BDD: Reduced dopamine receptor availability in the striatum
ED: Normal or increased dopamine receptor availability in the striatum in anorexia, depending on acute or recovered status.
Personality:
In both disorders there is introversion, social anxiety, low self-esteem, rejection sensitivity, perfectionism, obsessive compulsiveness, neuroticism, and anxiety.
BDD: Lower levels of agreeableness and conscientiousness
ED: Higher levels of agreeableness and conscientiousness
Treatment:
In both disorders, CBT and SSRIs are used.
BDD: May need exposure-response therapy (ERP)
ED: May require nutritional medical provider, Family-Based Therapy for Anorexia
If you think you may have an eating disorder or body dysmorphia, please click on the links to our surveys below.

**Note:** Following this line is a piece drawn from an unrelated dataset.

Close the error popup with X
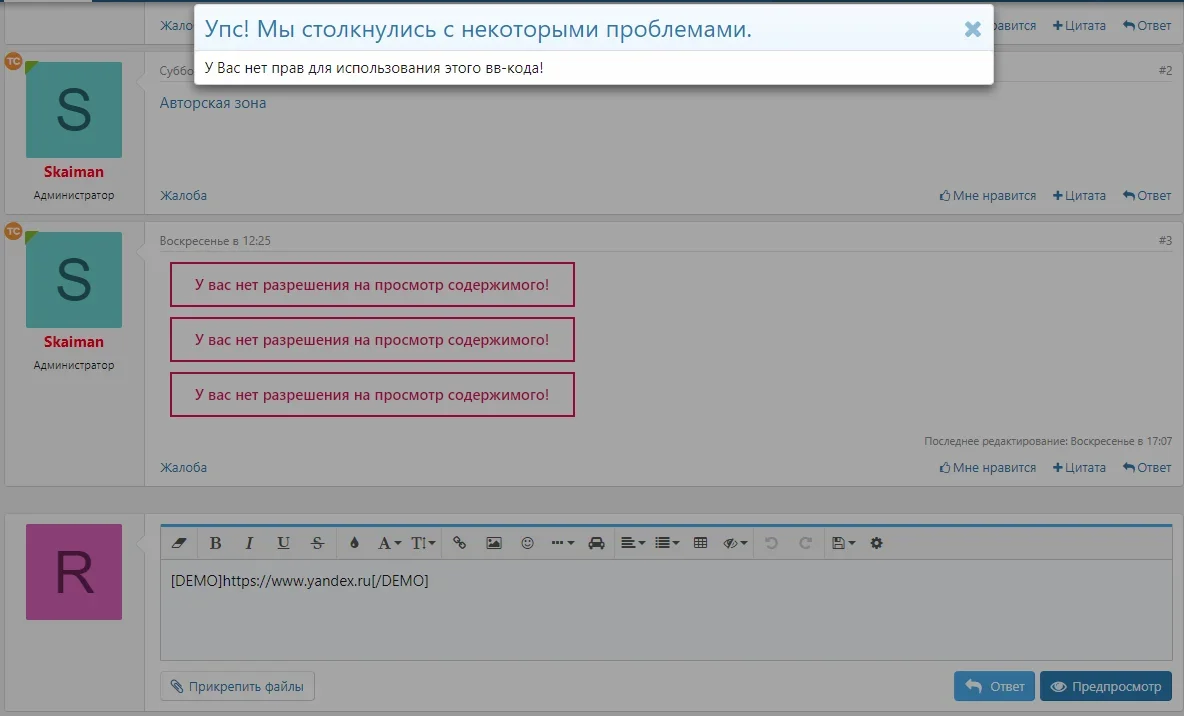This screenshot has width=1184, height=716. pos(972,30)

Survey on Body Dysmorphia: https://biobehavioralinstitute.com/body-image-quiz
Survey on Eating Disorders:
https://biobehavioralinstitute.com/eating-disorder-quiz
If you endorsed several of these items, you may have symptoms of body dysmorphia or an eating disorder. While this can be overwhelming to think about, you are not alone, and treatment is possible.

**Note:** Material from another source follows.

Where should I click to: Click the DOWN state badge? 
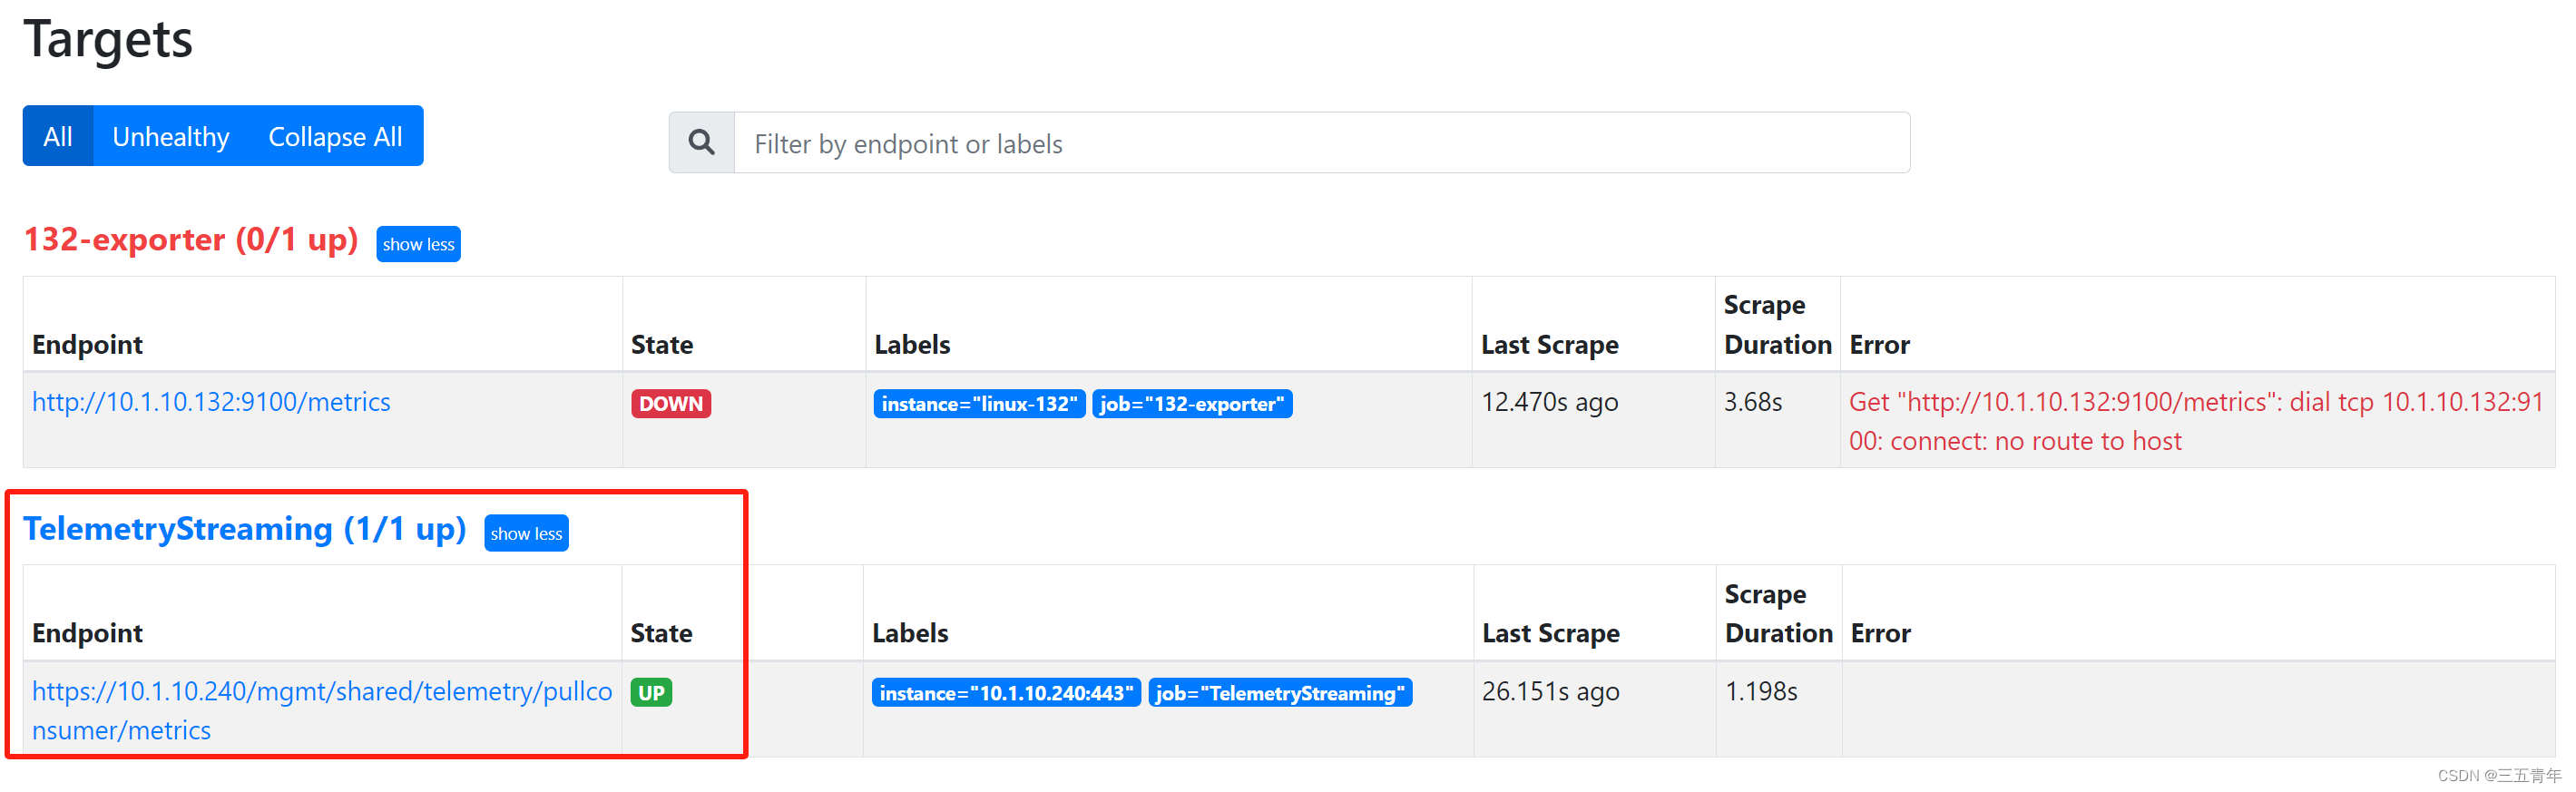(x=670, y=403)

Treatment for body dysmorphic disorder and eating disorders
Cognitive behavioral therapy (CBT) and medications such as selective serotonin reuptake inhibitors (SSRIs) can be effective for treating body dysmorphic disorder as well as eating disorders. Therapy involves modifying intrusive thoughts and beliefs about physical appearance (cognitions) and eliminating problematic body image behaviors. Medications can reduce or eliminate cognitive distortions, depression, anxiety, negative beliefs, and associated behaviors. Cognitive restructuring, exposure and response prevention, and behavioral experiments have been shown to be effective in improving body dissatisfaction, distress, and avoidant behaviors in those with body dysmorphic disorder or eating disorders. For underweight individuals with anorexia nervosa, weight restoration is often a critical first goal. Therapy approaches like family-based treatment may be helpful for some adolescents with anorexia, where interpersonal psychotherapy and CBT have been effective for treating bulimia and binge eating disorder. Treatment can also vary by the individual's relationship to food, as those who are preoccupied with food and eat compulsively may benefit from ERP compared to stimulus control for weight loss treatment in obesity. We at Bio believe effective treatment must target core self-schemas related to achieving an internalized ideal of attractiveness in both BDD and ED. Thus, it is important to work with providers who are knowledgeable about both types of conditions. It is also important to receive a proper diagnosis of body dysmorphic disorder and/or an eating disorder in order to receive effective treatment.